**Exercise passage**
■ ■ ■ ■ ■ ■ ■
By Bjarne Graven Larsen: For decades during the great moderation, the 60/40 portfolio was the institutional investor’s Swiss army knife. Equities grew wealth; bonds benefitted from the secular deline in rates and cushioned the blows. The two assets moved in opposite directions when it mattered most. Investors slept soundly.

That sleep has become more restless.

When the Safety Net Frays

Since approximately 2021, the reliable negative correlation between equities and government bonds has been eroding. In the 2022 rate hiking cycle it disappeared entirely; bonds and equities fell in unison, delivering a simultaneous blow to traditionally balanced portfolios. The two-legged stool wobbled. The question every institutional investor now faces is simple: where do you find the third leg?

Chart 1: Rolling 12 month equity-bond correlation, 2000–2026

The Liquidity Trap

Many investors responded to the correlation problem by increasing allocations to private markets, including private equity, private credit, infrastructure. These can offer genuine return opportunities. But they come at a cost that is easy to overlook in calm conditions and impossible to ignore in turbulent ones: illiquidity.

During the COVID selloff of March 2020 and again during the Liberation Day tariff shock of early 2025, investors who needed to rebalance or reduce risk found themselves holding illiquid assets they simply could not sell. Simultaneously, the distributions from illiquid holdings slowed down significantly. Liquidity is like oxygen, you don’t notice it until it isn’t there.
■ ■ ■ ■ ■ ■ ■
**Data**

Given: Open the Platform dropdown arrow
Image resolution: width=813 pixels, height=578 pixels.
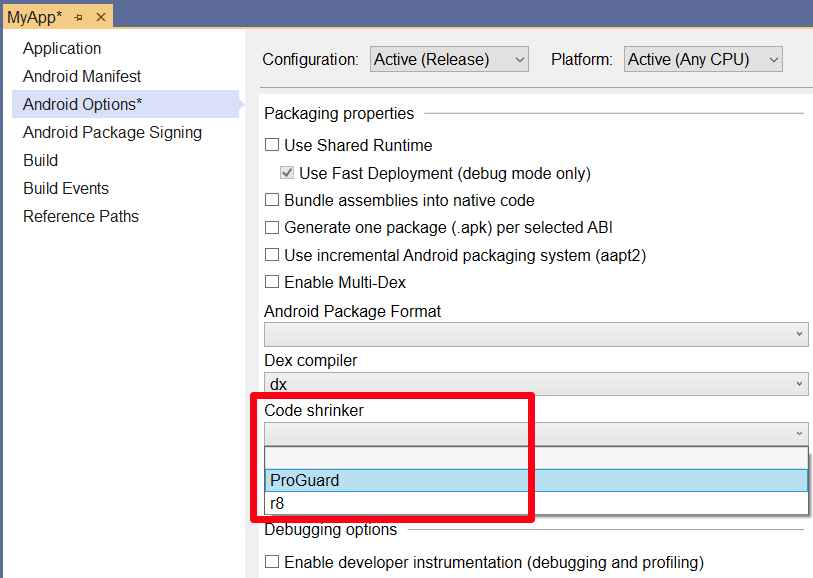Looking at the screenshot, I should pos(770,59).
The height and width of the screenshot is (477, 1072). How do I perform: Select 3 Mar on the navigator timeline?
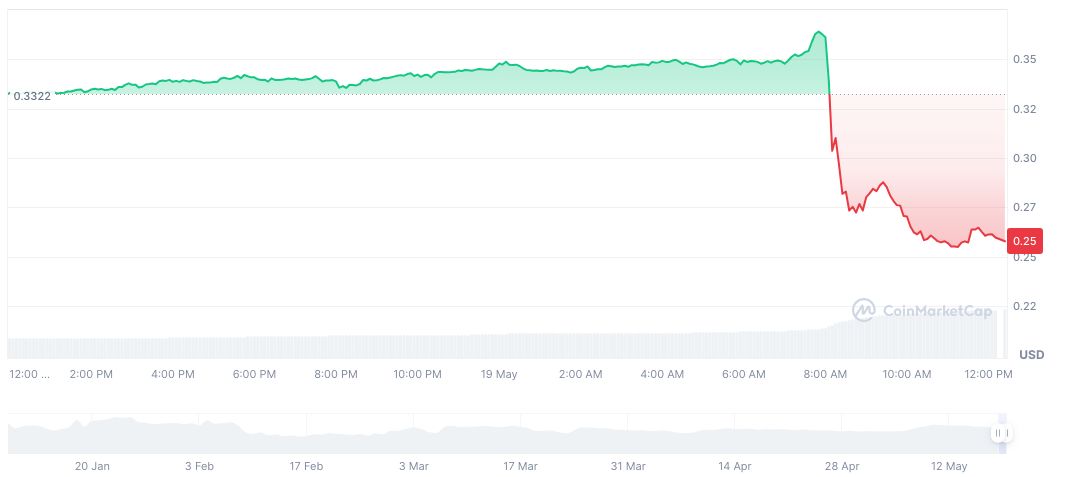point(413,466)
■ ■ ■ ■ ■ ■ ■
**Exercise**
Please continue the article on the 60/40 portfolio and the fading equity-bond correlation, picking up after its last sentence.

**Solved problem**
This is the case for liquid, market-neutral alternative risk premia (ARP) strategies. An ARP strategy that is genuinely uncorrelated to equities and bonds and redeemable monthly offers something rare: diversification that actually works when you need it most[1].

Systematic Investing: Fundamentals, Without the Flaws

The word “systematic” can conjure images of black boxes. In reality, it is simply the disciplined, rules-based implementation of fundamental investment ideas: rigorously tested, academically validated, and robust across market regimes.

The intellectual foundations are well-established. Fama and French documented the Value and Size effects. Jegadeesh and Titman demonstrated that Momentum persists. Novy-Marx identified the power of Profitability. These are structural features of markets, underpinned by behavioural explanations that have survived decades of scrutiny. But in recent decades it has become increasingly clear that you need continuous improvements and innovation on how to harvest such premia as well as efficient trading to be successful.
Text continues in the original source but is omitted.